Global agricultural business Louis Dreyfus Company has bumped up its stake in Australia’s largest ginning business Namoi Cotton Limited to 47.66 per cent after Namoi's largest shareholder STAM accepted its offer.
LDC has also upped its offer price to $0.77 cents per share after recently bumping it up to $0.68 cents per share. LDC's offer is scheduled to close at 7pm on October 9, unless extended.
The recent surge in LDC's offer and stake in Namoi comes after competing international business Olam Agri upped its own takeover offer of Namoi to $0.75 cents per share last month. That was in response to LDC’s offer going unconditional following approvals from both the ACCC and FIRB, with LDC's offer then being $0.67 cents per share.
Olam’s offer is still currently under investigation by the ACCC, with the watchdog recently launching a public submission phase to help buoy its decision.
Olam, LDC and Namoi supply cotton ginning, cotton lint classing, logistics and warehousing services. The three entities also engage in the acquisition and marketing of cotton lint and cottonseed.
LDC and Olam both also own a respective 20 per cent stake each in ProClass Pty Ltd, and Namoi owns 100 per cent of Australian Classing Services (ACS), both of which supply cotton lint classing services, and which together class more than 80 per cent of all cotton lint in Australia.
Both Olam and LDC have agreed to divest their respective interests in ProClass.
Olam has also offered a court‑enforceable undertaking to divest its Queensland Cotton gin at Wee Waa in New South Wales
LDC also has a joint venture with WANT Cotton for the operation and management of a cotton gin near Katherine, Northern Territory, which it also intends to cancel.
If Olam’s offer went ahead without its divestments, Olam would operate four of the five cotton gins in the Lower Namoi Valley according to the ACCC.
As for LDC, it would be involved in operating the only two cotton gins in the north of Western Australia and Northern Territory if its offer proceeded without divestments.
The ACCC also considered the impact of the proposed acquisition on the LDC Group’s ability and incentive to restrict rival merchants’ access to cotton lint.
As the proposed undertaking addresses the overlap in cotton ginning services, the ACCC has concluded that the LDC Group would not have sufficient market power to restrict or negatively impact rival merchants’ access to cotton lint.
The ACCC also found that the LDC Group would not be able to limit access to or increase prices for warehousing services for the export of cotton out of the Port of Brisbane.
Rival merchants would still be able to access warehousing services from other competitors, and barriers to entry for rival merchants to establish their own warehousing facilities instead of contracting with a third party are relatively low.
As for Olam’s proposed undertaking, ACCC chair Gina Cass‑Gottlieb said the watchdog would need to be satisfied that Olam will effectively address the ACCC’s competition concerns in the supply of cotton ginning services in the Lower Namoi Valley in New South Wales and the supply of cotton lint classing services Australia-wide, “as well as being structured in a way that is practical and effective.”

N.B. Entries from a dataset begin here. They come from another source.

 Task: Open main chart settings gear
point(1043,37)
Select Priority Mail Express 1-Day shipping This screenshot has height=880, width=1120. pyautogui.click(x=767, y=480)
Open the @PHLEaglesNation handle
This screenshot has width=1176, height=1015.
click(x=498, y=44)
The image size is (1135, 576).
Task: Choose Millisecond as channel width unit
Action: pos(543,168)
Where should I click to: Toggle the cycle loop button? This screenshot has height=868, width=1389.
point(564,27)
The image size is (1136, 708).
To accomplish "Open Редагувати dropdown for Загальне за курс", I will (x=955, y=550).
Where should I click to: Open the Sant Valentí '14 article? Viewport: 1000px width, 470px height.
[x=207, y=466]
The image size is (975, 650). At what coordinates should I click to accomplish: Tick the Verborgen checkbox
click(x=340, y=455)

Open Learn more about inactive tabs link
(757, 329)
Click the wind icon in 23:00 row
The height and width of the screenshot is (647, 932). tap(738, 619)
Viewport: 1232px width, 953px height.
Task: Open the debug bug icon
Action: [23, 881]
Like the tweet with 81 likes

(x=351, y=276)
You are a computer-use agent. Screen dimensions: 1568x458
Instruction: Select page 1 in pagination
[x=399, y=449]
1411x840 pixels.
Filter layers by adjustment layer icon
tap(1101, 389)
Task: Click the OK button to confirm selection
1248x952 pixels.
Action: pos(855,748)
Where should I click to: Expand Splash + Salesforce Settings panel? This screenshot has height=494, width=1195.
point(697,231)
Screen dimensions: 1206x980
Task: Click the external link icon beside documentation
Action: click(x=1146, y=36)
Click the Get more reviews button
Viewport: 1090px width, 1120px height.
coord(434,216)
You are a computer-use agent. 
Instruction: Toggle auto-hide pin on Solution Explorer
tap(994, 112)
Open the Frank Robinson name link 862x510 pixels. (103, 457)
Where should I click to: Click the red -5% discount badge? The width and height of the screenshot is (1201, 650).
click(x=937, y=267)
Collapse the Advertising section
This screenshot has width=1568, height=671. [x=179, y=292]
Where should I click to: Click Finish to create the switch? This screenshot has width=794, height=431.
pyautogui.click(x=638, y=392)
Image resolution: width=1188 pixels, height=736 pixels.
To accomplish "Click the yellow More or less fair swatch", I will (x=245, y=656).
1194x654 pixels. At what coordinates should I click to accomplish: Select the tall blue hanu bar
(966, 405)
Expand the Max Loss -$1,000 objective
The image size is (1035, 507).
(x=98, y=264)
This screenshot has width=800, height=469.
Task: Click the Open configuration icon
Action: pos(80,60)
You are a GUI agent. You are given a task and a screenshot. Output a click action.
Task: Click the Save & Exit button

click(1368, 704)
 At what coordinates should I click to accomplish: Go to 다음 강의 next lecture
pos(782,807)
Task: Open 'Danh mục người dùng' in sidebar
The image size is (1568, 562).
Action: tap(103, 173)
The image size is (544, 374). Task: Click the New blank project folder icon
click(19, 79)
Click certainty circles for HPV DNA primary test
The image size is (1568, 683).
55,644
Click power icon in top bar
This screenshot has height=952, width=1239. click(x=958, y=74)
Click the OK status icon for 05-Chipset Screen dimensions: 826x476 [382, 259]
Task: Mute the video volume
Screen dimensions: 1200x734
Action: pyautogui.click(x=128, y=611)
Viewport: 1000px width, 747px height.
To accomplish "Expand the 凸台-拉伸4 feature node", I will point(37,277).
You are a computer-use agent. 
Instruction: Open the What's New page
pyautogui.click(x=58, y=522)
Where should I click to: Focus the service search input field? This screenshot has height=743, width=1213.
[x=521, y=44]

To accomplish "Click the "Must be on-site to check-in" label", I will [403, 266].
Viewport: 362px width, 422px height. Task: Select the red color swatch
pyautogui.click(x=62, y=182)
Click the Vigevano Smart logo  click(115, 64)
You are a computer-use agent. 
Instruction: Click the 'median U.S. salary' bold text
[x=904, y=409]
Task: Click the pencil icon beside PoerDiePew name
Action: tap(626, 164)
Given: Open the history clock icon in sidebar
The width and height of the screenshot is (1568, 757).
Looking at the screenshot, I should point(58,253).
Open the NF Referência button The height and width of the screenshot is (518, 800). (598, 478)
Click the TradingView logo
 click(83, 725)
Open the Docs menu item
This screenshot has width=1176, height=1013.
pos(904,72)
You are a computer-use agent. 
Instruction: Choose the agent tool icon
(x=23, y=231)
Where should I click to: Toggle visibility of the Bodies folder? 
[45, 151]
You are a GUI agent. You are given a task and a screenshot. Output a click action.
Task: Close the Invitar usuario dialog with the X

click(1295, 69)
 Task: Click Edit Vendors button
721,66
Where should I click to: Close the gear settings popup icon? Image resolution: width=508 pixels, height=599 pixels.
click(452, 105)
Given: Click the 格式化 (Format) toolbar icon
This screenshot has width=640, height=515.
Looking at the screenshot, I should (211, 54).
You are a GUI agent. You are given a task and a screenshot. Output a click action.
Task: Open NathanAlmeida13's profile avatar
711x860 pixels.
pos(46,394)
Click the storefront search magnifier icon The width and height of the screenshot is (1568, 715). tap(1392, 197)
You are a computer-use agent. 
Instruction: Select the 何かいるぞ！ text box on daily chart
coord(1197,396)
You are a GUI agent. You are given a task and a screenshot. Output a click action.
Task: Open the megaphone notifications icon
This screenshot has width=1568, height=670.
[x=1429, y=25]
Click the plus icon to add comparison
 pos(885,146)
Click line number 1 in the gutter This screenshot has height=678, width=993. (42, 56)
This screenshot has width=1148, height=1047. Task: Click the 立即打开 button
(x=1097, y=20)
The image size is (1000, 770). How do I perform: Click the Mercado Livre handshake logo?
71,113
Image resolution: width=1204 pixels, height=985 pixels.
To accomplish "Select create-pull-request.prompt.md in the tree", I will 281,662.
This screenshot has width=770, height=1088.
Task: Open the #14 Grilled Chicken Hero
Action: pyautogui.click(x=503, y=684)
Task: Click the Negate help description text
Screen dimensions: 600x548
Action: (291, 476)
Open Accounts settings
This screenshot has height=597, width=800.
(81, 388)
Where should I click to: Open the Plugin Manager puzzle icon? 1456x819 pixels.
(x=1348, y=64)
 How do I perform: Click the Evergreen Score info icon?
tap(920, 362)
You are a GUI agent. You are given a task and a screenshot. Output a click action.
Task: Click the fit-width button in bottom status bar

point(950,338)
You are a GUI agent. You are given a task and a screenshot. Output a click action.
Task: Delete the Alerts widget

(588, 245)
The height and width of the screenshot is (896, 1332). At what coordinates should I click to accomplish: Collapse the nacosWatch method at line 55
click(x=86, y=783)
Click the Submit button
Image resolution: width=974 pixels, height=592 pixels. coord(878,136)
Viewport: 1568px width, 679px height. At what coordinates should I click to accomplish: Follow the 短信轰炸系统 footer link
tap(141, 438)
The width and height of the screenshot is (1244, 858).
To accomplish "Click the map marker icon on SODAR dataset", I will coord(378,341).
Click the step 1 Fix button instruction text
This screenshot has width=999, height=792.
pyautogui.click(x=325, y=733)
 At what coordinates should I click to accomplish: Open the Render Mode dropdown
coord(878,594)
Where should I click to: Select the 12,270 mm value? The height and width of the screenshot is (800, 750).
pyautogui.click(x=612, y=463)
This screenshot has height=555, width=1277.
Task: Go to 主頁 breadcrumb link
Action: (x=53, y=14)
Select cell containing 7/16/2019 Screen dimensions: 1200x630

Separate to the proposed divestments, the ACCC is continuing to closely investigate the impact of Olam’s proposed acquisition on the increased risk of coordination in cotton lint marketing, cotton warehousing and some regional ginning markets.
The ACCC remains concerned that following the proposed acquisition, there will be multiple linkages between Olam and LDC. This includes Olam and LDC’s joint involvement in the Namoi Cotton Alliance and the Namoi Cotton Marketing Alliance, in addition to their common holding in Namoi itself.
The ACCC is concerned that these linkages may increase the likelihood of tacit or explicit coordination and continues to evaluate the risk and potential impact of less vigorous competition between these suppliers post-acquisition.
“We are still considering the proposed acquisition [by Olam], including important coordination concerns which are not addressed by this proposed undertaking,” Cass-Gottlieb said.
“While we have decided to publicly consult on the proposed divestiture, this should not be interpreted to mean that this or any other form of remedy will ultimately be accepted.”